Observational capabilities provided by the Raman Lidar will address many of the important measurement gaps identified during the recent NSF Lower Atmospheric Observing Facilities (LAOF) workshop, Wang says. The university King Air has been a part of the LAOF since 1987. Under a cooperative agreement, the NSF provides $1.75 million in base funding annually to UW.
From the ground up
In his campus lab, Wang is building the Raman Lidar with Wechsler, the departmental engineering staff and some UW graduate students.
“It’s (Raman Lidar) home-brewed,” Rodi says, “He’s (Wang) going to get the parts and put it together.”
To build the Raman Lidar, some parts will be ordered (some as far away as Germany) while others will be designed on campus, Wang says.
“This is a pretty complicated instrument,” he says.
The major challenge of MARLi development is the design of a system capable of reliably providing high-quality measurements in the challenging environment of a research aircraft, Wechsler says.
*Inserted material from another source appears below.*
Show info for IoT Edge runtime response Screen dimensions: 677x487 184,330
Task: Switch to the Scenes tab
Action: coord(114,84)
Meeting this challenge requires reductions in system power, size and weight while being able to operate in an environment of constant vibration, Wang says. King Air’s current remote sensing capabilities include radar and lidar.
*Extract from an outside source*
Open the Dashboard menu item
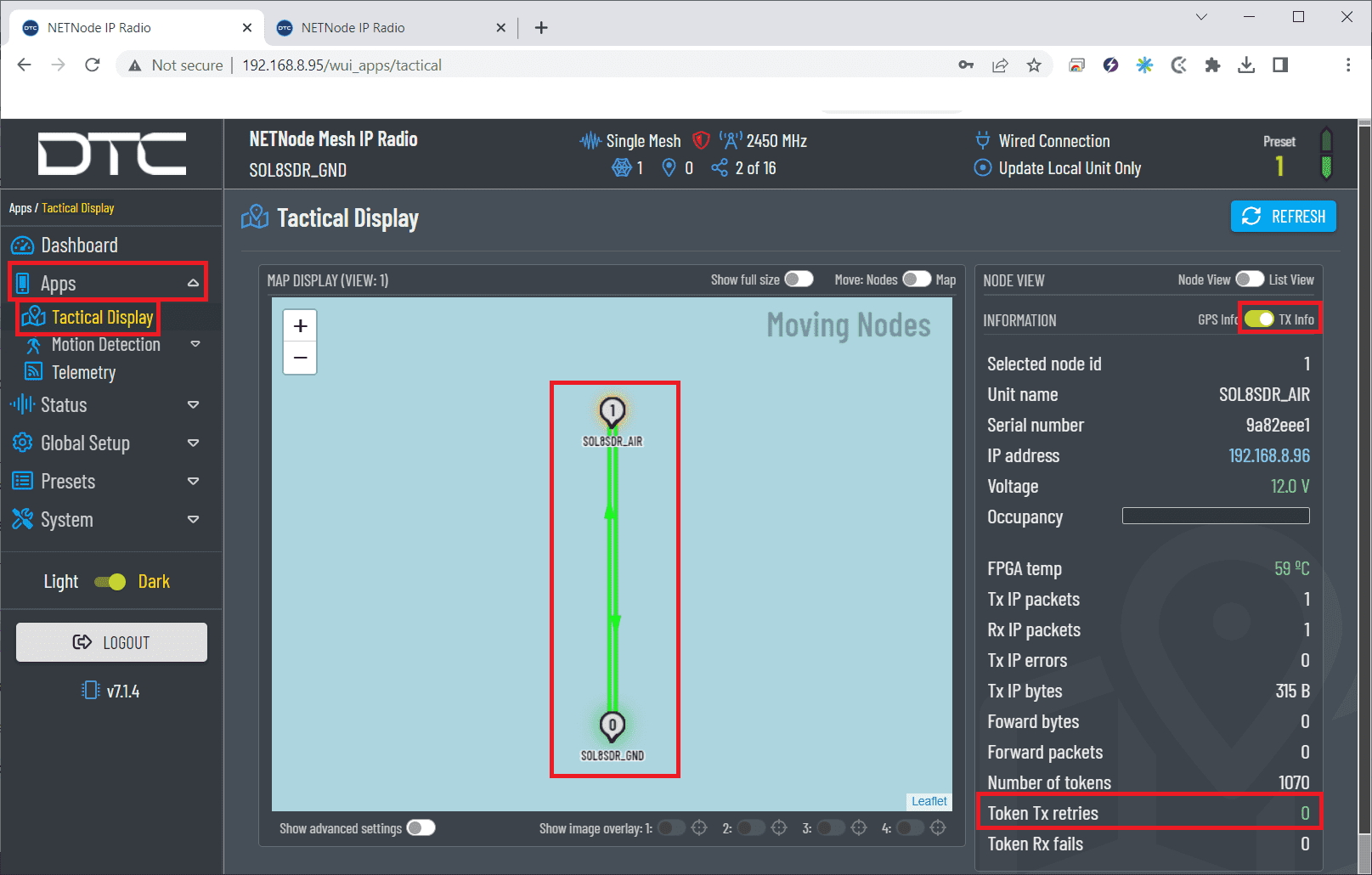1372x875 pixels. coord(79,246)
“We’ll have a radiator to eliminate excess heat” from the instrument, Wechsler says. “The current lidar requires 1,500 watts of power. The new one will use 6,000 watts of power. It’s a huge difference.”
While the Raman Lidar will be designed to fit the King Air, Wechsler says it also will be available for installation on the NSF/National Center for Atmospheric Research (NCAR) C-130 research aircraft. The technology, used in concert with other LAOF instruments, will allow NSF-supported researchers to address science questions that are limited by current observational capabilities.
One UW graduate student will help develop the lidar and all graduate students in Wang’s research group will participate, to some extent, in instrument development and testing.
The lidar system will be incorporated into the Atmospheric Instrumentation course offered at UW. The Raman Lidar will provide students with hands-on experience using state-of-the-art atmospheric remote sensing.
“The eventual availability of MARLi to the wider atmospheric science community will greatly increase the number and diversity of students utilizing the equipment,” Wang says. “The potential impact of this instrument will be transformative.”
Zhien Wang, a UW professor of atmospheric science, and Perry Wechsler, a UW senior research scientist and chief engineer of King Air, examine a small version of Raman Lidar Wang built with an NSF CAREER Grant. The two are currently creating a larger version that will be used for studies of nighttime storms on the King Air research aircraft.